## [PROBLEM REQUIREMENTS]
Go through the data and copy each line that holds "with".

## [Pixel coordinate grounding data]

-------

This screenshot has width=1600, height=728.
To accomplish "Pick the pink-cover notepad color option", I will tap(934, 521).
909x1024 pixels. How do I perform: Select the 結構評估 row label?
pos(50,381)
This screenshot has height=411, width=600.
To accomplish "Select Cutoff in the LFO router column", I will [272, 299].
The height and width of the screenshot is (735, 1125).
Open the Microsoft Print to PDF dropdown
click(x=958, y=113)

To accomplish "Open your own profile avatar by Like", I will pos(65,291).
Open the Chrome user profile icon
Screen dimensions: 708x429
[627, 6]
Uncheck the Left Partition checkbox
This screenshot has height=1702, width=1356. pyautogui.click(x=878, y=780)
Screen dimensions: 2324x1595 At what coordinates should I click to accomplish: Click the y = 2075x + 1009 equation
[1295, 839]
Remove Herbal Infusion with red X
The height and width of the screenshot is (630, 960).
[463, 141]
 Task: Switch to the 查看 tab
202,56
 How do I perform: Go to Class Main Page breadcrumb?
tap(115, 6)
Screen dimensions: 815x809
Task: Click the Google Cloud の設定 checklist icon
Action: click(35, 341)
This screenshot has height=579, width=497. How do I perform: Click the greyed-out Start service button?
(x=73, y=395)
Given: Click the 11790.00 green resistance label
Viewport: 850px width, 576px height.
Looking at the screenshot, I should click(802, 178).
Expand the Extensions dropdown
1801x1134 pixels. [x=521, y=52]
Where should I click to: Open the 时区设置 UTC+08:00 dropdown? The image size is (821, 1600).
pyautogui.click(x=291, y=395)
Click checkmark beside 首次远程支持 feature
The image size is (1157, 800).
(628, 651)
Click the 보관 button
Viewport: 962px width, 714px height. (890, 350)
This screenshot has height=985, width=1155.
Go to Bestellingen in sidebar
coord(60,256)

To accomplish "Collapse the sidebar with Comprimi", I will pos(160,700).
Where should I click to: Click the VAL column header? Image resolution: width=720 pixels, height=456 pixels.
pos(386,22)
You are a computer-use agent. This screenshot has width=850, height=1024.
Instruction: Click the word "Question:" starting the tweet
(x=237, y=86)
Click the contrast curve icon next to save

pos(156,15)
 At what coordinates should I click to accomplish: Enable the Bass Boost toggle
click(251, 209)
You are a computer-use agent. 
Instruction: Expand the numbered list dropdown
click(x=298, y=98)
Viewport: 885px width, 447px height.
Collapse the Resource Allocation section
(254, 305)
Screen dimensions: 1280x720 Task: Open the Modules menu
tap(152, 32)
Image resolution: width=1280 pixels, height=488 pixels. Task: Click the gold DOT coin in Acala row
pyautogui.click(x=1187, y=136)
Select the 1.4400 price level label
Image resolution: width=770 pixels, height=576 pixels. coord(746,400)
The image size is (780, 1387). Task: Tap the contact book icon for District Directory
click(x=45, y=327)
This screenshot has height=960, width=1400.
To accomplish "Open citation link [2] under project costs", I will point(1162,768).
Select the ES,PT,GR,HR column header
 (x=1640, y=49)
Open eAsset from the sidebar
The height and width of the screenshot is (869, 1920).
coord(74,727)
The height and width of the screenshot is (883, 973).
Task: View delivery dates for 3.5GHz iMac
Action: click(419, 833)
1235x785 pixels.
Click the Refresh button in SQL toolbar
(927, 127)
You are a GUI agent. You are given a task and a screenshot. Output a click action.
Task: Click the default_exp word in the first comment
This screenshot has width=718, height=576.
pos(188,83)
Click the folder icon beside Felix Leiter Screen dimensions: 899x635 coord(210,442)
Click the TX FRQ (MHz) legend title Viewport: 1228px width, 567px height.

-------

## [ANSWER SPACE]
Remove Herbal Infusion with red X
To accomplish "Collapse the sidebar with Comprimi", I will pos(160,700).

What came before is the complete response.